Siyasette matematiğe önem verenlerin dediği oldu CHP+MHP oyları İhsanoğlu’nu cumhurbaşkanı yapar hesabı yapıldı.
Ama yanlış hesap sandıktan döndü.
İhsanoğlu bu iki partinin seçimde aldığı toplam oyu alamadı.
* * *
Seçimin gayri resmi sonuçları açıklandıktan sonra CHP adına Genelbaşkan Yardımcısı ve parti sözcüsü Haluk Koç ve MHP adına genel başkan konuştu.
İkisi de esti gürledi.
Seçimi kazanan Tayyip Erdoğansa onlardan sonra Ankara’ya geldi ve balkon konuşması yaptı.
Bu konuşmada herkesi kapsayan bir dil kullandı.

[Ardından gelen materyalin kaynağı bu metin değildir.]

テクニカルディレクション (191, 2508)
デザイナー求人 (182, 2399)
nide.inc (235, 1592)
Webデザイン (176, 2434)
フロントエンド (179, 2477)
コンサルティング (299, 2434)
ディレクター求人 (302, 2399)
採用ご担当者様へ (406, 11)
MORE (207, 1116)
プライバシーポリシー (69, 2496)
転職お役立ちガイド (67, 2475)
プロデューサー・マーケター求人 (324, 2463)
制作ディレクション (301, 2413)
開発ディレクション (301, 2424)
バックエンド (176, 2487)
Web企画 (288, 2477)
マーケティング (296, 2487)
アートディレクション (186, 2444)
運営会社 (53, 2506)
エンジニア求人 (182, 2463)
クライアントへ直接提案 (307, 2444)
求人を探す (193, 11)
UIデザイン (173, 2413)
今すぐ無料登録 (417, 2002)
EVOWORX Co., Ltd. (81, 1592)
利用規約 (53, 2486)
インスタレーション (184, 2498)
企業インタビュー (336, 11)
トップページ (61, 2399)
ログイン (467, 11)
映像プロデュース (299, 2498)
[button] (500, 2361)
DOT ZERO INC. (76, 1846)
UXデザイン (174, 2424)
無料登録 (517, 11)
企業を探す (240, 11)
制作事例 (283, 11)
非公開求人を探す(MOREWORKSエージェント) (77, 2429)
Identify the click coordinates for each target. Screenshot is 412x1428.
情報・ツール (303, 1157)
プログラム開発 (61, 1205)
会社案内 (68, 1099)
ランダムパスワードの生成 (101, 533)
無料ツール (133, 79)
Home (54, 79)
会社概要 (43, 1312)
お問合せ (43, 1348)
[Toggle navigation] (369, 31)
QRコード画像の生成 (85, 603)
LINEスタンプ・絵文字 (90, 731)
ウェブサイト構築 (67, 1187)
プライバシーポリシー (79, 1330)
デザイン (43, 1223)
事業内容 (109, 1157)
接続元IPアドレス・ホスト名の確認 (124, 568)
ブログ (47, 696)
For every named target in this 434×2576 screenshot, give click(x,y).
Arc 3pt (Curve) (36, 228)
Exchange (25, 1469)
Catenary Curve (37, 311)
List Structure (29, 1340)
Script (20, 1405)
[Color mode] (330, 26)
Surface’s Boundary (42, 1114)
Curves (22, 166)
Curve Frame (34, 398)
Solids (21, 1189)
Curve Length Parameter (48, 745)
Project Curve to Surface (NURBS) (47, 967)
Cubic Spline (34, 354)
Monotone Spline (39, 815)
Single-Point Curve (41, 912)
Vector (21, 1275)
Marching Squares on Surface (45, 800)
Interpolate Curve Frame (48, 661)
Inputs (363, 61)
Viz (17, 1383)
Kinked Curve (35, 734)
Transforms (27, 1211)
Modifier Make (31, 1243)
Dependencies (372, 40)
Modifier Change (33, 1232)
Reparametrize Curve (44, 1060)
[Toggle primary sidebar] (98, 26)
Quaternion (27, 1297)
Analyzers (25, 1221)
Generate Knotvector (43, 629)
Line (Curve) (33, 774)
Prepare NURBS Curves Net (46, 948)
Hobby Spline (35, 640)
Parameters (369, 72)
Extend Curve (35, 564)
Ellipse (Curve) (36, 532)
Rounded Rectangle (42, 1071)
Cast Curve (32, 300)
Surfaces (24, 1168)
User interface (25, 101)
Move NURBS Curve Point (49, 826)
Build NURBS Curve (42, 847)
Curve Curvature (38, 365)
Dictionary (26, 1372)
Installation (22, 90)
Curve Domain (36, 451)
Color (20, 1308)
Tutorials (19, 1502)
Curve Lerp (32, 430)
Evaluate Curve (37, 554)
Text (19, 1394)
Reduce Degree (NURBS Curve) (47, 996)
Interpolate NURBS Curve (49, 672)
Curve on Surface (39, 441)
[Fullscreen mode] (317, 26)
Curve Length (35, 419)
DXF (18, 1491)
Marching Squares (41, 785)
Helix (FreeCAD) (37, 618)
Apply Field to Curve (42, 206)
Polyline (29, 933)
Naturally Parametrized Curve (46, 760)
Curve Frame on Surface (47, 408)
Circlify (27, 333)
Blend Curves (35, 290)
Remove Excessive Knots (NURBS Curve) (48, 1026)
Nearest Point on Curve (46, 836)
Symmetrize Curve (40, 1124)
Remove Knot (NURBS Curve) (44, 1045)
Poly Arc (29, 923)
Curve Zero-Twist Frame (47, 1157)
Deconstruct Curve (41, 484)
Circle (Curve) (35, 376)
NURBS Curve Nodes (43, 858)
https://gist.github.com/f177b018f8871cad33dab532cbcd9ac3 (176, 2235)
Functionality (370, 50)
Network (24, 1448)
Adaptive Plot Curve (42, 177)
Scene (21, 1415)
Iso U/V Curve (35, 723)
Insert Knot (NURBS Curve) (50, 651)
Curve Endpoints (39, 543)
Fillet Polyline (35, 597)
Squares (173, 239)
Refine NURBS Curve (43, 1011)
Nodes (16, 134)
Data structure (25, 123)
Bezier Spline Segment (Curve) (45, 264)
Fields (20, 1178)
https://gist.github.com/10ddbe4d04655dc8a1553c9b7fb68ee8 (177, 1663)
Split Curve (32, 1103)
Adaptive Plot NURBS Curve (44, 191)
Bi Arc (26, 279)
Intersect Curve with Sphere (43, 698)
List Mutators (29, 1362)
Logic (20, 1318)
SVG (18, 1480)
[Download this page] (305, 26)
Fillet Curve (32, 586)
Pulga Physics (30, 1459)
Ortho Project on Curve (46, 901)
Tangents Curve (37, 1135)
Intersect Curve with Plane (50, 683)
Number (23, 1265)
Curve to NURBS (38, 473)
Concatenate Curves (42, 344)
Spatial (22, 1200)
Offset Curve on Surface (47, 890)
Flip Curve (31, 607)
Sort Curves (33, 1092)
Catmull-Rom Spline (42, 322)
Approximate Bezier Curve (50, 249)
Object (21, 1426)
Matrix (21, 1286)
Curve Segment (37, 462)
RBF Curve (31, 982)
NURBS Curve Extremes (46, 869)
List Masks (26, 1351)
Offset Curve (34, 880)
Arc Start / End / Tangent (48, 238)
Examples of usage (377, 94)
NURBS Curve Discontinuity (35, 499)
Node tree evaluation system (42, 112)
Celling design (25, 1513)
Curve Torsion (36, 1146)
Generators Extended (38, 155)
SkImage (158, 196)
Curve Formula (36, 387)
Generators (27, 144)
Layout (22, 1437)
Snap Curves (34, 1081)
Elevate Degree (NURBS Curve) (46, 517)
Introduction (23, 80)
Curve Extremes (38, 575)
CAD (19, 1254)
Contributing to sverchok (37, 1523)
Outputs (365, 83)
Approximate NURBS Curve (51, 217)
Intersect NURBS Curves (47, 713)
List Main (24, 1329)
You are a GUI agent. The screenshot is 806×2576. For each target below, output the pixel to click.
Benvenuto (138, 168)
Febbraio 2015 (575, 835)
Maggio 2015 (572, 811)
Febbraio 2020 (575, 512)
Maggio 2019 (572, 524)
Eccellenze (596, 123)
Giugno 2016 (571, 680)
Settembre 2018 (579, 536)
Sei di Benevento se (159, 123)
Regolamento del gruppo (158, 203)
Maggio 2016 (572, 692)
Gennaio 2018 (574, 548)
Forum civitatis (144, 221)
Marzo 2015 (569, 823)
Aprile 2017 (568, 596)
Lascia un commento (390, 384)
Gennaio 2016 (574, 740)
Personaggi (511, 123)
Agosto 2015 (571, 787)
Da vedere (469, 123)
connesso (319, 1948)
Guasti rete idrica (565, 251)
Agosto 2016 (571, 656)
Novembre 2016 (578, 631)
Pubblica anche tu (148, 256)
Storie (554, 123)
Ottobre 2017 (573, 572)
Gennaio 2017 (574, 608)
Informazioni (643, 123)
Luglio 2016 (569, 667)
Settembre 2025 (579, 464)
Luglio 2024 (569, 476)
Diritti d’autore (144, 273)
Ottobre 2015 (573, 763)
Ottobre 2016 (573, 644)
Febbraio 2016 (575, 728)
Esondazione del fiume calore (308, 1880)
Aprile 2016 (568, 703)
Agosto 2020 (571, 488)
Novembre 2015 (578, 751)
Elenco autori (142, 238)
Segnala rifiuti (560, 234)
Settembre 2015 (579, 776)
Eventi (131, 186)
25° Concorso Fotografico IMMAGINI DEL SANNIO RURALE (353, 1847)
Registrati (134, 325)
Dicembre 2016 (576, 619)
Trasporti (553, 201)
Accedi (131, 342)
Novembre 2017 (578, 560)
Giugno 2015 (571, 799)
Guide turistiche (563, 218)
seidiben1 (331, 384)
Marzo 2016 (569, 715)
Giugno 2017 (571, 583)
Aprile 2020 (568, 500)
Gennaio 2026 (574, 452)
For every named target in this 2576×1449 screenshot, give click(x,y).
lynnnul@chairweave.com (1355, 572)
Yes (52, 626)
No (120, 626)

Sertliği aşıp, kucaklayıcı, mülayim olması balkon konuşmalarının gereği mi, yoksa çizilen yeni bir yol haritası mı göreceğiz.
MHP’de parti içi kavga olmaz.
* * *
Hareket ve değişim bu partide beklenmemelidir.
Ama CHP öyle değil.
CHP seçimden önce de parça parçaydı.
Şimdi o parçaların çarpışması beklenmeli.
Ve Kılıçdaroğlu partide, dış görünüşte de olsa, birliği artık sağlayamaz.